Where is my idenity?

This week the Lord continued to give me more and more provisions and guidance. Our speaker, Cliff, talked about the Crucified Life and concentrated on Jesus and the amazing work he has done for us. The first day we talked mainly about idenity and where that lies. I would have to go back through my notes to fully encompass the lecture for monday but somethign else outside of the lecture helped me add on to the already indepth topic of idenity. In the past 2 or 3 weeks I have been "distracted" by this girl and although I wanted to get to know her my schedule was packed. Last week, as I mentioned, God asked me to give up my cell phone that I had only had for two days. One of the main reasons I bought that phone was to converse with this girl. That night last week the lord asked me to not just give up the phone but to give up control of wherever the potential relationship to Him. This week after the girl came over to hang out she basically ignored me and flirted with a different guy and the Lord that night put on my heart something way more important than any crush. The Lord was showing to me that I have been putting to much of my idenity in girls. I also have been trying to seek love and affirmation from girls as well and not seeking the Lord for his unconditional love. Although I knew I had done this in the past it was the first time that it really hit home. I have spent most of the week in prayer over those two topics and as the week has gone on I have been able to give more and more to God and I don't seem to worried about the girl anymore. One thing I also didn't mention last week was that one of my fellow students from the other base was woken up by the Lord early in the morning and God asked him to write me a letter based off what God told him to say. One of the things that the letter mentioned was exactly this revelation I learned this week for the letter said (paraphrase), "Spencer seek after me for my unconditional love. I know you search for love and its been hard having a father that is apsence and you have been hurt from 'sharp young lovers.'" As I have read the letter over and over again this week I keep thinking what is my priority, where will I be filled, and where can I get unconditional love and not "love" that is dependent on the ups and downs of a woman....and the answer can only be the love that comes from God.

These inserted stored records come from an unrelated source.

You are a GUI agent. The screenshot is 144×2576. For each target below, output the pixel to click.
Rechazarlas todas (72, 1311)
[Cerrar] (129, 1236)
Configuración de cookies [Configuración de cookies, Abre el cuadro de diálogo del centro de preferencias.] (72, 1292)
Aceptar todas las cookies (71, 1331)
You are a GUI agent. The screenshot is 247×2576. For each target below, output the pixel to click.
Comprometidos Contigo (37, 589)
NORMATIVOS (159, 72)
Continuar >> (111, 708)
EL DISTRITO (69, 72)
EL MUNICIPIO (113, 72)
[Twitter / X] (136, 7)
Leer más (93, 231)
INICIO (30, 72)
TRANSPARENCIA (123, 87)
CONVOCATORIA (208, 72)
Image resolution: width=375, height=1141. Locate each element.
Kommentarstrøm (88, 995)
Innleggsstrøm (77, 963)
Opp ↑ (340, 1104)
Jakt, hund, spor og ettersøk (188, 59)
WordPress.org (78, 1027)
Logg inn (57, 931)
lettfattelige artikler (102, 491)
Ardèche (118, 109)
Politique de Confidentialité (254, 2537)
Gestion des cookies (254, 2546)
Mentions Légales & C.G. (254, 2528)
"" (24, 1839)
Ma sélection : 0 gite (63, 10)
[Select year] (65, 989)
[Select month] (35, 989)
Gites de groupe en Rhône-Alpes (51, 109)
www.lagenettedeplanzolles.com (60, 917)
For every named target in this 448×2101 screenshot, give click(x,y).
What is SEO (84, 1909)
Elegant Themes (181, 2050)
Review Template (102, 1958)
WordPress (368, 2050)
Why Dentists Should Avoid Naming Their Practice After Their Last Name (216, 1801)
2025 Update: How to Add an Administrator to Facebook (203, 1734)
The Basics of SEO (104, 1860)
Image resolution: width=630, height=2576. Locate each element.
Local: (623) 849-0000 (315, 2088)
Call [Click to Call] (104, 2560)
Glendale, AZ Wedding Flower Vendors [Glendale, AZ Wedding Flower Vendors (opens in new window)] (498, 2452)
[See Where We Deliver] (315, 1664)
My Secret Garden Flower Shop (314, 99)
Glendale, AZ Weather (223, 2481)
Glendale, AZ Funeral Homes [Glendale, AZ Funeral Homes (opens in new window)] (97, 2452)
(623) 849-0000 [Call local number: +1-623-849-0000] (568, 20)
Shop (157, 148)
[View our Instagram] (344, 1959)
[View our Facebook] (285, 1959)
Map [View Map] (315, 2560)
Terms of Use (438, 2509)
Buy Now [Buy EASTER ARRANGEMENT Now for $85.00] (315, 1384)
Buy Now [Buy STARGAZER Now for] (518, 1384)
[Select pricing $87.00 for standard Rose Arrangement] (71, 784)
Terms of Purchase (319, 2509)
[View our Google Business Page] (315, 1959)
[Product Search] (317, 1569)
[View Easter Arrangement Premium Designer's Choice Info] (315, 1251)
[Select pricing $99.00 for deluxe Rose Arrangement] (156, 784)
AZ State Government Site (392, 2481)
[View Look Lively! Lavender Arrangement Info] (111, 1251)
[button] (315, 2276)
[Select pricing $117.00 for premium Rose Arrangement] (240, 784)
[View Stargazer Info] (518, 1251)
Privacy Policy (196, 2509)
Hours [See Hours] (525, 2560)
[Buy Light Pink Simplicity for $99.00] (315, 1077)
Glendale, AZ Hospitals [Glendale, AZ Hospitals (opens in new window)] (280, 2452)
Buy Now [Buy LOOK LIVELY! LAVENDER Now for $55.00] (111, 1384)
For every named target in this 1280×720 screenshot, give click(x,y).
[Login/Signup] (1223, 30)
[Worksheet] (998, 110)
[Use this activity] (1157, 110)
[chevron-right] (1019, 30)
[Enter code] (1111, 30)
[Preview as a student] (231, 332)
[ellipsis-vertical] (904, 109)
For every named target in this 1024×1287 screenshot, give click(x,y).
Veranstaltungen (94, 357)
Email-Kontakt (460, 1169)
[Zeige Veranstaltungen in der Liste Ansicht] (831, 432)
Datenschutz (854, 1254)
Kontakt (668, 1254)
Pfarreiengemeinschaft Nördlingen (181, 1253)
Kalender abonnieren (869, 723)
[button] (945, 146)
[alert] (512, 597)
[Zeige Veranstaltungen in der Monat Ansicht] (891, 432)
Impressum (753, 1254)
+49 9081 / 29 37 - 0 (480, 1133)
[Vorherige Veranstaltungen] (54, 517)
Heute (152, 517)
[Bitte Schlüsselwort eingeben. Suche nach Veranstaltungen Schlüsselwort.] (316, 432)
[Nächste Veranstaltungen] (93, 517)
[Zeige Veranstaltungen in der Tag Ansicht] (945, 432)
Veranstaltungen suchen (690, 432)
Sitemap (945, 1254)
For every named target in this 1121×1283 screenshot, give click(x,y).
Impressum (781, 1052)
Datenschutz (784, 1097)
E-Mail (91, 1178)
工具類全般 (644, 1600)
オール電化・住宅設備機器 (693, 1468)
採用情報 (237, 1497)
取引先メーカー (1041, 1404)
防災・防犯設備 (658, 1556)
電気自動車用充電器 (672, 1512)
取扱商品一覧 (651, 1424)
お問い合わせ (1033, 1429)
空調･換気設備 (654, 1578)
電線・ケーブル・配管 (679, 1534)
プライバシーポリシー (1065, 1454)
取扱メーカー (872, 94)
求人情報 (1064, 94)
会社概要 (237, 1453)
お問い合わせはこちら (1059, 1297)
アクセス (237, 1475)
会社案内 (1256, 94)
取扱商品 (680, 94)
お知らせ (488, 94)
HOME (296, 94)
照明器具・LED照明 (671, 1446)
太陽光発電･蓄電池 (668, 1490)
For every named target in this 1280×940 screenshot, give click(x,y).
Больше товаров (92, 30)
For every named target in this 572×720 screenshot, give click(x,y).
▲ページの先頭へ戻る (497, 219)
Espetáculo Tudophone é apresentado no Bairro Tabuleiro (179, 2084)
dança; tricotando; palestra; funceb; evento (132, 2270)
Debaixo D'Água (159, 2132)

As for the rest of the week we talked about how we need to take victory over sin and again it was very indepth and can't explain it all here but basically talked about how our bodies have died and sin can't take authority over us (and a whole lot more...) this week like last week has been adding on more and more of what I need to hear and bringing about a change in me that I could have never imagined. I am so excited about the next two weeks and then my outreach time for the Lord is far from done with showing me things that I need to grow in!